Tuesday, February 9, 2010

The Bonfire of the Vanities

The Bonfire of the vanities

On two occasions in the last few months I have come across jobs that I have been unable to do. Both were caricatures and both had to be OK'ed by the party I was caricaturing. I'm currently busy with lots of caricatures and normally I have no problem getting a passable likeness, but with these two no matter how I tried I couldn't please the subject. Both are captains of industry and leaders in their fields, which should not be surprising now that I come to think of it.

When it comes to caricatures in South Africa, what most people expect is to have their head drawn and plonked onto a small cute body. I usually try to avoid this, so I exercise my drawing and caricaturing skills by playfully drawing the subject in free hand. That usually does the trick for the initial rough sketch, but on occasions such as this the person didn't think it looked like them. Now I realize they are looking for a photographic representation of themselves rather than an artistic endeavor, so to avoid untimely delays I will simply print out the reference they have given me and trace the face on a light-box. Nine times out of ten the subject is delighted and off we go. But then there is the tenth instance. "It still looks wrong" they will complain and then ask for the chin to be made more prominent, the boobs bigger, the figure slimmer, the eyes further apart and the neck made longer and slimmer (without the double chin) and so on...

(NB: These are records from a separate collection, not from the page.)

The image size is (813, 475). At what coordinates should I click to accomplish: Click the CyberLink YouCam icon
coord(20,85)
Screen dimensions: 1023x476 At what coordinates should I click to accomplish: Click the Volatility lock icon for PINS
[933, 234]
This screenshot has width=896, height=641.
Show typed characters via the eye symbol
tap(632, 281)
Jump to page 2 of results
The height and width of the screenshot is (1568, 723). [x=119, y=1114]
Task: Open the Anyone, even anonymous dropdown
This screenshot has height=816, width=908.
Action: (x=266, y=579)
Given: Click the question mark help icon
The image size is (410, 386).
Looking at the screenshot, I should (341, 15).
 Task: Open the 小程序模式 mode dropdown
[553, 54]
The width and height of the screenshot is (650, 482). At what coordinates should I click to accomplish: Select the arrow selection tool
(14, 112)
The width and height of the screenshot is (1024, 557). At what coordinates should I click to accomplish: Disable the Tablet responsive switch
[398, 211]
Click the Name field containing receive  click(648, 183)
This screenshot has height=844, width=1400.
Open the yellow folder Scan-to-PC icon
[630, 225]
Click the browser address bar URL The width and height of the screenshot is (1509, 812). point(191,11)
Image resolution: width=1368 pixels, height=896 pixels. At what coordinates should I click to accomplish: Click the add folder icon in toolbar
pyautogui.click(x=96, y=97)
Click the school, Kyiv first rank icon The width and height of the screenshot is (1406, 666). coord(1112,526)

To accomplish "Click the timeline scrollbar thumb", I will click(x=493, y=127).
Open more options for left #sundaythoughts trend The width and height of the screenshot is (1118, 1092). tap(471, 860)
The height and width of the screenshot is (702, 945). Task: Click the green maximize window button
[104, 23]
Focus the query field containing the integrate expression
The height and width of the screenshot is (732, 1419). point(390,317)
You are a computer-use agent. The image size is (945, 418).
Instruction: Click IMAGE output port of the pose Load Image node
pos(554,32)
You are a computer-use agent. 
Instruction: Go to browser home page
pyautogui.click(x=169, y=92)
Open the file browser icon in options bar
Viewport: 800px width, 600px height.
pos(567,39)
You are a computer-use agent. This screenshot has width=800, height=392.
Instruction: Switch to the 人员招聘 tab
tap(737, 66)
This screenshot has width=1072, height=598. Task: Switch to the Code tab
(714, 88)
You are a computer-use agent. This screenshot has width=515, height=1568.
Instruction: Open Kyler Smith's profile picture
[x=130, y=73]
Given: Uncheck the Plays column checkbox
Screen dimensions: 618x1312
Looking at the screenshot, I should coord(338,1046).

I then know I'm dealing with an ego of note. I am really the most accommodating person as a whole but if there is one thing I really can't stand is delusional self-worship. These are the insatiable maniacs that deem themselves far more beautiful, sexy and downright gorgeous than they really are. There is a saying: "You don't see things as they are, you see things as you are." If they consider themselves so subjectively beautiful it becomes a matter of trying to read their minds to capture their distorted self-image in a pleasing and engaging way. Talk about mission impossible.
Situations like this either end in a compromise when the party concerned realizes their attitude is showing or I have to give up and walk away from the project. I only wish I had some early-warning system to pick up those clots at fifty paces so I could price myself right of the job and save myself some time.

But the gem to be found in this puddle of misery is the realization that no matter how important they are, they are obviously still very vulnerable to other's opinions of themselves, and the higher they go the more their positive self-image seems to matter to them. Happily they are few and far between. I have had the pleasure of meeting people who have risen to the top and still retained their humility, and what a pleasure it is to know these people. I suspect they are the true Nobility of my generation and I relish their contributions to life. It would be fantastic if those people were politicians too. Sadly not.

1 comment:

  1. Good piece, some very pertinent observations -- I feel your pain -- been there and don't even have a t-shirt to show for it.